Note that this circuit obeys Ohm’s Law at all times so, since the voltage is constantly changing, the current also changes in direct proportion. The result is that the current and voltage are “in phase”, meaning that the zero points and peaks occur at the same time.


Inductor

When we connect a 1 ½ ohm inductor to the same AC source, it also draws 2 amperes but, as we can see in our diagram below, this current “lags” the applied voltage by one quarter of a cycle or 90 …



Unlike the resistor’s “in phase” current flow, however, this delayed response by the inductor’s current is due to the inductor alternately storing energy in and releasing energy from its magnetic field.


Capacitor

When we look at the current waveform, below, for this capacitor circuit, we can see that the current actually “leads” the voltage by one quarter of a cycle or 90…



In much the same way as the inductor, the capacitor’s leading current response is a result of it alternately storing energy in and releasing energy from its electric field.




Combining Elements Together


Resistor and Inductor in Parallel


Now let’s look at a resistor and inductor in parallel.
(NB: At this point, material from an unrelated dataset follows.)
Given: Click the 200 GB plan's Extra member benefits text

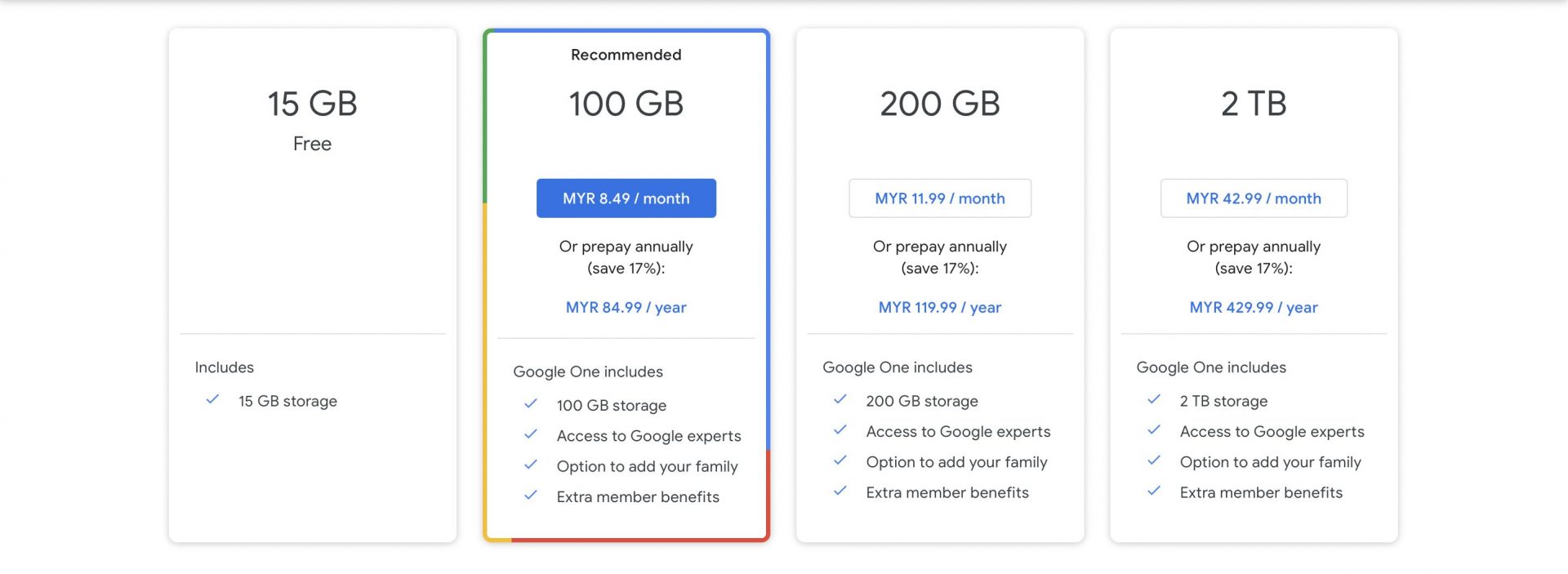Looking at the screenshot, I should click(947, 492).
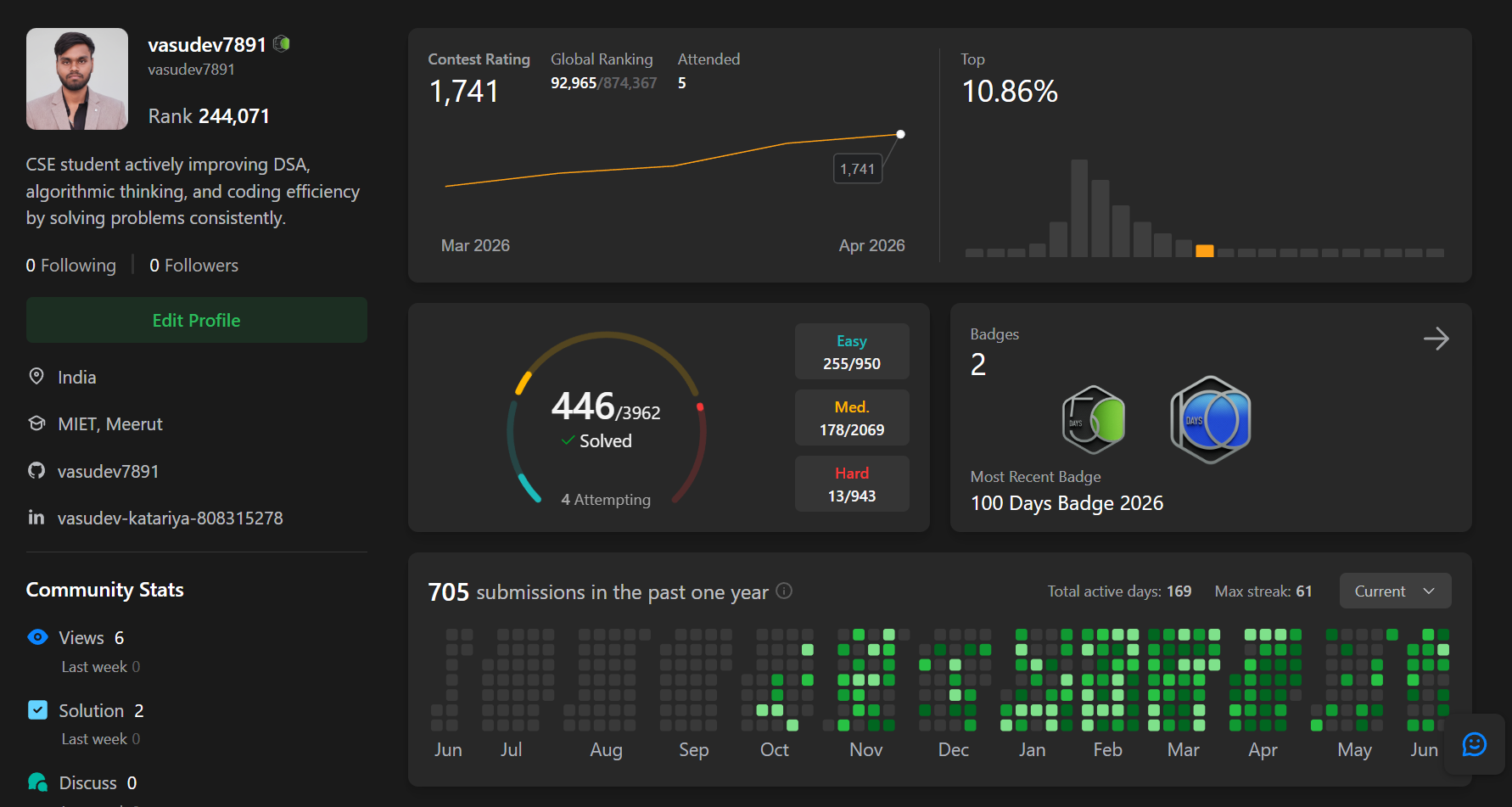Click the Edit Profile button
Image resolution: width=1512 pixels, height=807 pixels.
pos(196,320)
This will simulate a motor load on the feeder by causing the source current to lag the applied voltage, as we’ll soon see …



Here are the waveforms: IR is in phase with the voltage, but IL lags the voltage by a quarter of a cycle or 90° as we’ve already seen …
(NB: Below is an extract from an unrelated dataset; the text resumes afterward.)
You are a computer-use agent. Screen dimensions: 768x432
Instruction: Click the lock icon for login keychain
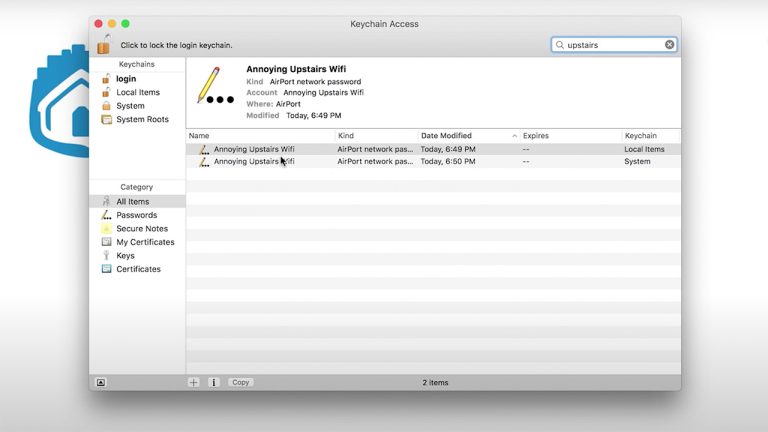(x=104, y=45)
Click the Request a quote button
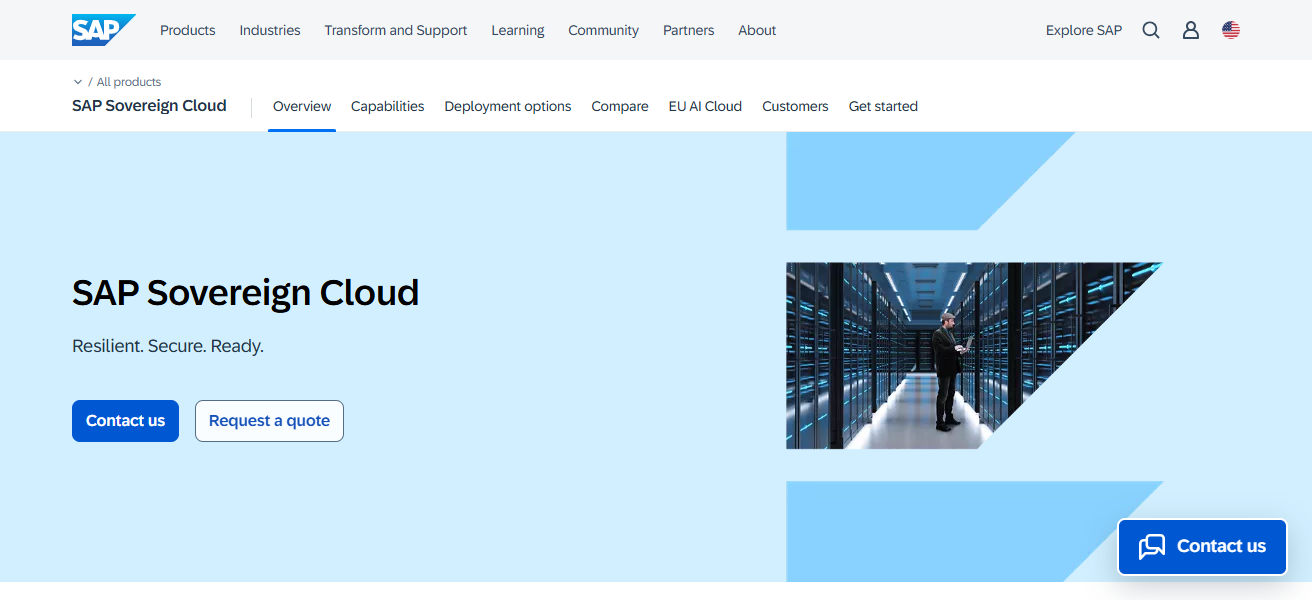Screen dimensions: 1312x600 [269, 420]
Now, let’s look at the SUM, below, of our two currents: IT = IR + IL. Surprisingly, their total, IT, is 2.8 A NOT their algebraic sum of 2 + 2 = 4 AND it’s not in phase with either of the two currents but, rather, halfway between the two at 45°…
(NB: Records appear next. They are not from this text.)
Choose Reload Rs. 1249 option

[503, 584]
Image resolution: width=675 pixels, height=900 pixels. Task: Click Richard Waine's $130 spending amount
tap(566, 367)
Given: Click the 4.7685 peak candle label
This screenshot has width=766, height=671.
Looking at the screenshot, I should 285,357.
The important point to see here, is that the “total” current (2.8 A) is more than the “Real” current (2 A) and that means that there are unnecessary losses in the circuit conductors and a larger voltage drop which adversely affects the circuit’s ability to serve its customers.


Let’s look at a diagram of the distribution feeder to get a better feel for what this means in the real-life circuit …



As you can see, the current of 2.8 A flows from the substation to the customer and the line losses and voltage drop are bigger than they need to be because of that.



Adding a Parallel Capacitor to “Compensate” for an Inductive Load


Now, let’s add a capacitor in parallel with our RL combination to see how it “compensates” for the inductor’s effect on the circuit.


Here’s what our new circuit looks like …



… and here are the currents in each of the three legs: IR, IL and IC. Remember that IR is “in phase” with the voltage and note that we picked IC to be the same 2 A as IL …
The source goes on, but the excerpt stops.